As you might have noticed, Generative AI is entering the scene, and next to answering questions or compiling information, it might also be used to write code.
Can ChatGPT help us write FlexMeasures, our opensource EMS for smart energy flexibility? In this post, you can see how it works and what my experience was. It might some day become a tool in our belt, but I’m careful.
Here is the notes to help you understand what I did, what ChatGPT did ― and what it didn’t do:
- First, I decided I want ChatGPT to add to an existing code base. That is where 98% of the programming work actually happens ― for instance, adding a new feature. I had also tried it to write a new piece of code from scratch (which was interesting, as well, but took some nudging, let me know in the comments if you want to see that, as well).
- I also chose a piece of code for which there should be many similar examples out there ― a REST API. AI lives on data, and this way I’m giving it a task which has data on the web to help it.
- I already have two endpoints, and I wanted ChatGPT to write one more: PATCH, for editing records. In the end, it wrote two more (PATCH and DELETE)! Delete is actually the fourth missing one, so that is awesome!
- You can see how I tell it what to do, add my code and then tell it where to create new code.

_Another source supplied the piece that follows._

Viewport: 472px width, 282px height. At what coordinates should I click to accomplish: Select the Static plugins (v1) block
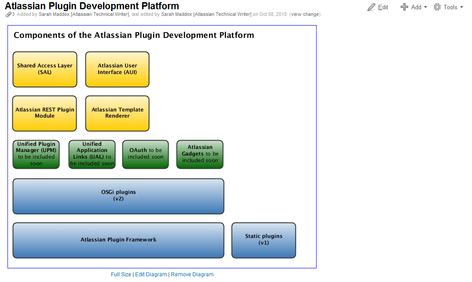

- Then, I change the setting for maximum length. This is a longer piece of code, so I needed him to think bigger 🙂 I keep the temperature at 0, as I had some bad experience with its playfulness in this example task.

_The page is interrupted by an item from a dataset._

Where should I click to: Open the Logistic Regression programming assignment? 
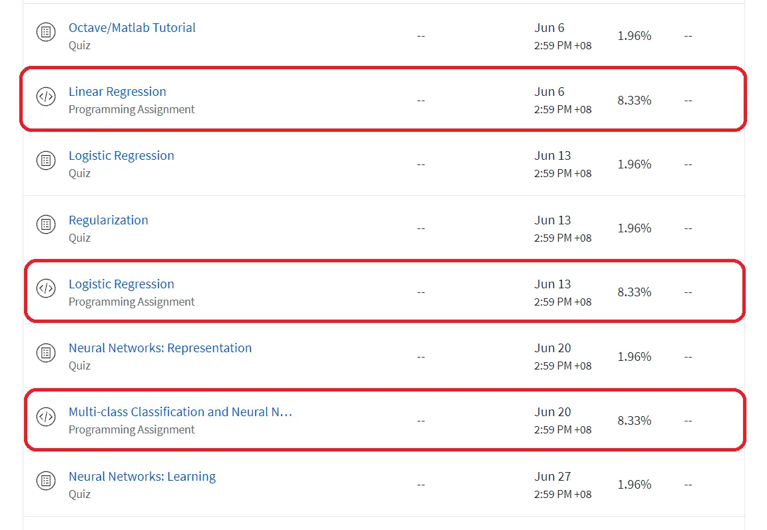[x=121, y=284]
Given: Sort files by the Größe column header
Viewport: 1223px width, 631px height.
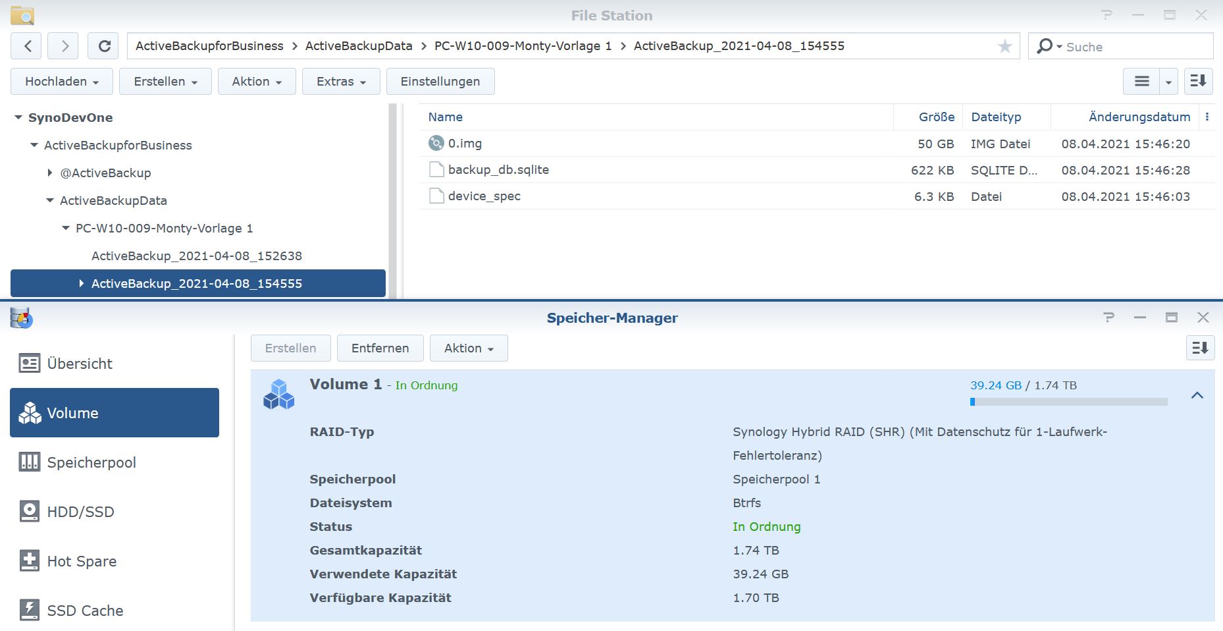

- However, at first, ChatGPT crashes. Being an experienced programmer, I simply try again – and it works!
- At the 2-minute mark, you can see the resulting code (in green)!
- The created documentation and boilerplate code would save me some boring work. And it gets some stuff correct, for instance that PATCH needs a write permission (the existing code only had read permissions). But that’s just boilerplate. The logic is another thing …

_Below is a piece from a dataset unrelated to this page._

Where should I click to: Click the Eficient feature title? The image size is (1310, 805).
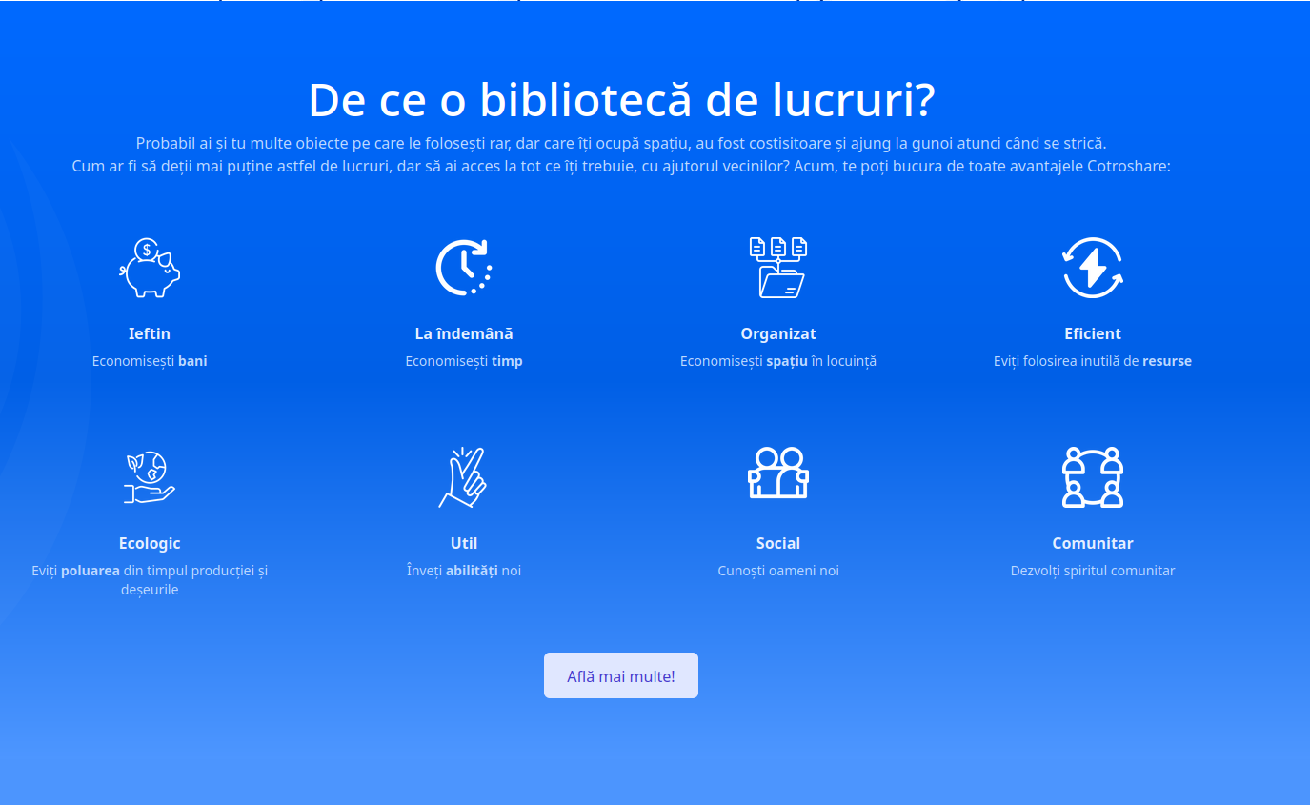coord(1093,333)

- ChatGPT could not guess how I actually access records in the database. This is due to such context in existing programs usually being hard to infer. You have to read other files, in other packages, maybe even tests to find out how the data layer really works. The context of ChatGPT is simply what has been written above and what similar projects or people have written elsewhere. So ChatGPT opted to simply write “# TODO: Implement this“. At least it was honest here. I guess if I had turned up the temperature, I would have gotten wild ideas how FlexMeasures supposedly does this. Wild, but almost certainly wrong.
- Finally, I’ve used the code-davinci:002 model here. OpenAI just discontinued that. GPT-3.5 is the new model. I might try that another day.
For completeness, what about the case where we ask ChatGPT to write an API from scratch? That is actually where it shines more, setting up pieces of code directly.
Of course, I want code that fits with the rest of my project. I know what libraries I want to use, for instance.
In this video below, you see the elaborate prompt I created. The result is very cool (even though I’d need to fix some things, like the data type of account_roles, that should be a List).
Anyways, keep these two main points in mind:
- Prompt creation takes considerable time, as well
- I don’t start new projects that often – this is for me an edge case (for some IT agency who works a lot of projects, it might be different)
- You get one large file – if organizing code across files is what you want (usually you do, for instance to separate data access from logic, think MVC), then there is some work left. I can imagine that future versions are better at this, maybe.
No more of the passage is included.